EXAMPLE 1.3 What type of experiments can we carry out that might shed light on the origin of life?

A landmark experiment that was designed to provide some answers to this question was conducted by Stanley Miller and Harold Urey, working at the University of Chicago (see ). Electrical discharges, which simulated lightning, were delivered in a glass vessel that contained water and the gases methane (CH 4), ammonia (NH 3), and hydrogen (H 2), in the same relative proportions that were likely on prebiotic Earth. The discharging went on for a week, and then the contents of the vessel were analyzed chromatographically. The soup that was produced contained almost all the key building blocks of life as we know it today: Miller observed that as much as 1015% of the carbon was in the form of organic compounds. Two percent of the carbon had formed some of the amino acids that are used to make proteins. How the individual molecules might have interacted to form a primitive cell is still a mystery, but at least the building blocks are known to arise under very plausible and readily reproduced physical and chemical conditions.

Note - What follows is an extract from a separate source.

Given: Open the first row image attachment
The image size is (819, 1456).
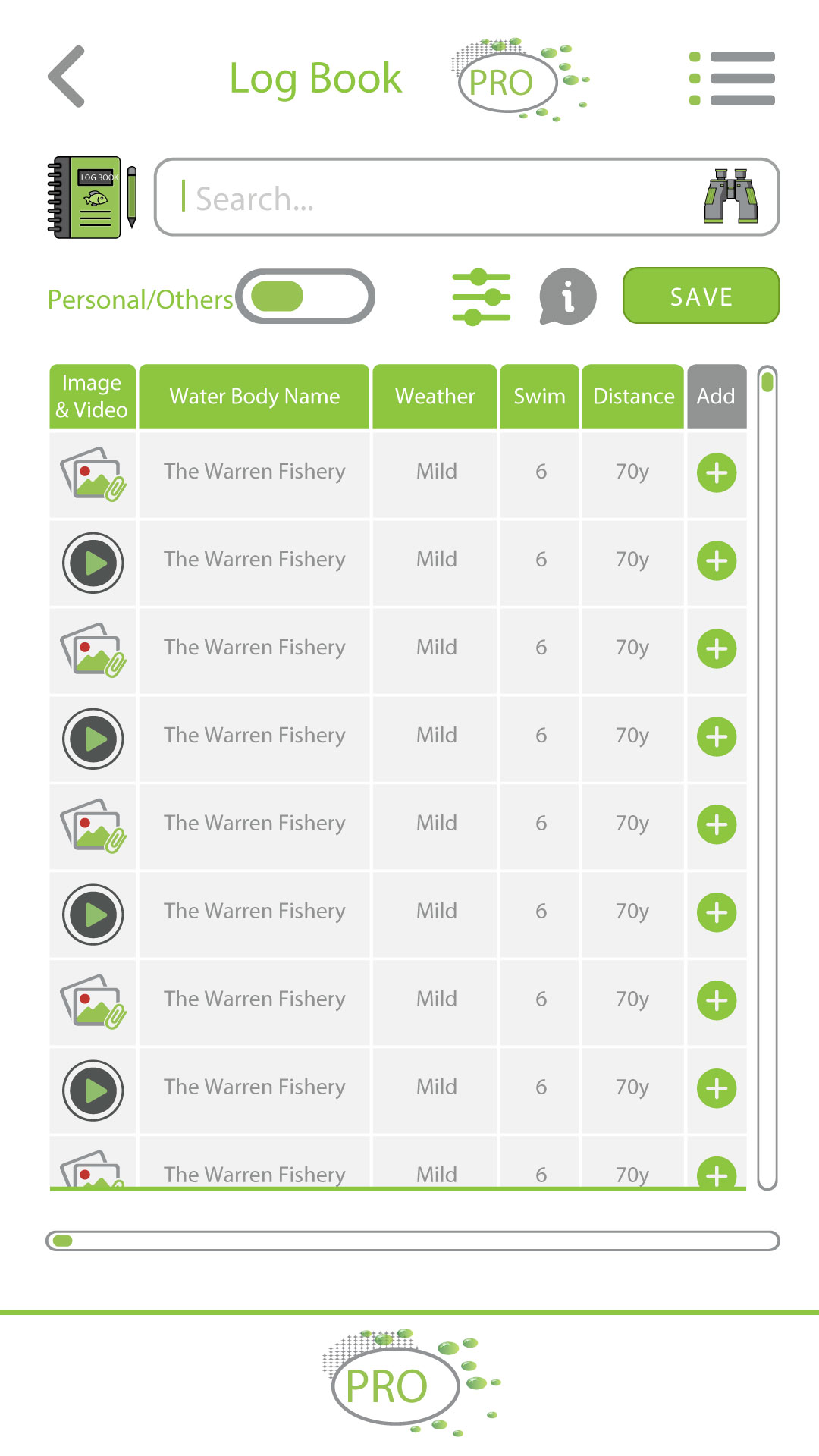Looking at the screenshot, I should coord(93,475).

Fig. 1-1 The Miller-Urey experiment inspired a multitude of further experiments on the origin of life.

In higher organisms, cells with specialized functions are derived from stem cells in a process called differentiation. Stem cells have many of the features of a primitive unicellular amoeba, so in some senses differentiation is like evolution, but it is played out on a much shorter time scale. This takes place most dramatically in the development of a fetus, from the single cell formed by the fusion of one spermatozoon and one ovum to a vast array of different tissues, all in a matter of weeks.

Cells appear to be able to recognize cells of like kind, and thus to unite into coherent organs, principally because of specialized glycoproteins ( ).

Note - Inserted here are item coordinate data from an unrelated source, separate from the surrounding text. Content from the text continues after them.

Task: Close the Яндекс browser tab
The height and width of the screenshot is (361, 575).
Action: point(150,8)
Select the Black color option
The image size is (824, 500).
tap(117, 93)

Many cells and, indeed, parts of cells ( organelles) react strongly with colored dyes such that they can be easily distinguished in thinly cut sections of tissue by using light microscopy. Hundreds of different dyes with varying degrees of selectivity for tissue components are used for this type of work, which constitutes the basis of the scientific discipline histology.

EXAMPLE 1.4 In the clinical biochemical assessment of patients, it is common practice to inspect a blood sample under the light microscope, with a view to determining the number of inflammatory white cells present. A thin film of blood is smeared on a glass slide, which is then placed in methanol to fix the cells; this process rigidifies the cells and preserves their shape. The cells are then dyed by the addition of a few drops of each of two dye mixtures; the most commonly used ones are the Romanowsky dyes, named after their nineteenth-century discoverer. The commonly used hematological dyeing procedure is that developed by J. W. Field: A mixture of azure I and methylene blue is first applied to the cells, followed by eosin; all dyes are dissolved in a simple phosphate buffer. The treatment stains nuclei blue, cell cytoplasm pink, and some subcellular organelles either pink or blue. On the basis of different staining patterns, at least five different types of white cells can be identified. Furthermore, intracellular organisms such as the malarial parasite Plasmodium stain blue.

The exact chemical mechanisms of tissue staining are largely poorly understood. This aspect of histology is therefore still empirical. However, certain features of the chemical structure of dyes allow some interpretation of how they achieve their selectivity. They tend to be multiring, heterocyclic, aromatic compounds in which the high degree of bond conjugation gives the bright colors. In many cases they were originally isolated from plants, and they have a net positive or net negative charge.

EXAMPLE 1.5Methylene blue stains cellular nuclei blue.

Mechanism of staining: The positive charge on the N of methylene blue interacts with the anionic oxygen in the phosphate esters of DNA and RNA ( ).

Eosin stains protein-rich regions of cells red.

Mechanism of staining: Eosin is a dianion at pH 7, so it binds electrostatically to protein groups, such as arginyls, histidyls, and lysyls, that have positive charges at this pH. Thus, this dye highlights protein-rich areas of cells.